Did you know Stevie Wonder was giving some pretty good legal advice when he wrote: “Signed, Sealed, Delivered I’m Yours?”
Apparently, the Virginia Supreme Court thinks so too. Recently, the Court held that a 15-year lease was unenforceable against the lessee for the term because it was not “sealed.”
Sealing an instrument involves putting on a wax impression after a signature. The practice dates back hundreds of years to England and was used to indicate the importance and solemnity of the transaction.
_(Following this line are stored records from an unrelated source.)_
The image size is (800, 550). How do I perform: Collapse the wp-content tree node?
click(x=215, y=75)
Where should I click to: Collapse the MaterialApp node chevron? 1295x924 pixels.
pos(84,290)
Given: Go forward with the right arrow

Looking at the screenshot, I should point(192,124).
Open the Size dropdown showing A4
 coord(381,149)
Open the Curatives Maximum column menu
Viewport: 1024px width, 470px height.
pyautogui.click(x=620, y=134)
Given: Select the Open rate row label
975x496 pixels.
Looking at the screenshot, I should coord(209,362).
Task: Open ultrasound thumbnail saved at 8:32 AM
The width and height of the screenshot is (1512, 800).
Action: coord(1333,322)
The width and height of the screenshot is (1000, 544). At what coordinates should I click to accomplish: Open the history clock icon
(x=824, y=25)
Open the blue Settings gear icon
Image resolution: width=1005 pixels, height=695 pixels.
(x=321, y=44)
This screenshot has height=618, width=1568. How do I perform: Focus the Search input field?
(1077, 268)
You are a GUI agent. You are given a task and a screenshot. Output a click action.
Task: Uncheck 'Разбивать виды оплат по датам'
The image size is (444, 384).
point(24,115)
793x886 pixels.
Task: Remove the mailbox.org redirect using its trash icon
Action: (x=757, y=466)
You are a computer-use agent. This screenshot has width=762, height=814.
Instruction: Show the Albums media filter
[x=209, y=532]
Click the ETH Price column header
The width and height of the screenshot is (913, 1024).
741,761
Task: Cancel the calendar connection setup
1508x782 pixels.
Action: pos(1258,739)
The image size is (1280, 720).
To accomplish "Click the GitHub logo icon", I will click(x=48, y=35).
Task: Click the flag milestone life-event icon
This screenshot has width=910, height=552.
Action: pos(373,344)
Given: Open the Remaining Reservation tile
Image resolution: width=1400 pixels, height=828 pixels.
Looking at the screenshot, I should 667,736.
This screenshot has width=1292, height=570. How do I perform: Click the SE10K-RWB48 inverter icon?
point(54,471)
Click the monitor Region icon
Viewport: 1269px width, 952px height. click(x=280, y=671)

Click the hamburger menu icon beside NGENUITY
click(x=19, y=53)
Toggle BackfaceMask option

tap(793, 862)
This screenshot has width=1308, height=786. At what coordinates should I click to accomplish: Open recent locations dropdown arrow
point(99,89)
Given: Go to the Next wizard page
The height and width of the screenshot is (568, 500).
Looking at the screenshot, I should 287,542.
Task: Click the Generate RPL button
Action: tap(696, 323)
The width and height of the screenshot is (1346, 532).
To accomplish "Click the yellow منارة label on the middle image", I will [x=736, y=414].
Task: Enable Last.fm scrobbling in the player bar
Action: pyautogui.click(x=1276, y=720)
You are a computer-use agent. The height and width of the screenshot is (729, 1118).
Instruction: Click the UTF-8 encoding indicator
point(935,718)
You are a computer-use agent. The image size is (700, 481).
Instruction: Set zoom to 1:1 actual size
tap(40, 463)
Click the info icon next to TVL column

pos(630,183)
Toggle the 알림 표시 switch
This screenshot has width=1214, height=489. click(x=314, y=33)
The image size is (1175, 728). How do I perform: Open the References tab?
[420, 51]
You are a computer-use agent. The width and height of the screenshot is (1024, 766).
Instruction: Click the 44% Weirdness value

Virginia law still requires a “seal” for real property conveyances, including leases with terms greater than five years. Requirements have relaxed somewhat by permitting alternatives such as a “scroll” instead of a wax impression, like the word “(SEAL)” after a signature. It also recognizes the words “this deed” or “this indenture” in the body of the instrument as a substitute.
In the case mentioned above, without a seal or seal substitute, the Court refused to enforce the lease even though the lessee had occupied the property and paid for many years. Instead, it said that while other parts of the lease were enforceable, the term was not, and would be treated as month-to-month. The landlord had a judgment of over $85,000 taken away.
For those who do not think the law has enough bright-line rules, here is one that could end up costing an unsuspecting landlord a bundle. Make sure your real property instruments are not only signed and delivered, but also “Sealed!”
If you have any questions about real property issues or other matters, please contact one of our experienced litigators, Francis H. (Chip) Casola (540) 983-7716 or Christopher W. Stevens (540) 983-7538.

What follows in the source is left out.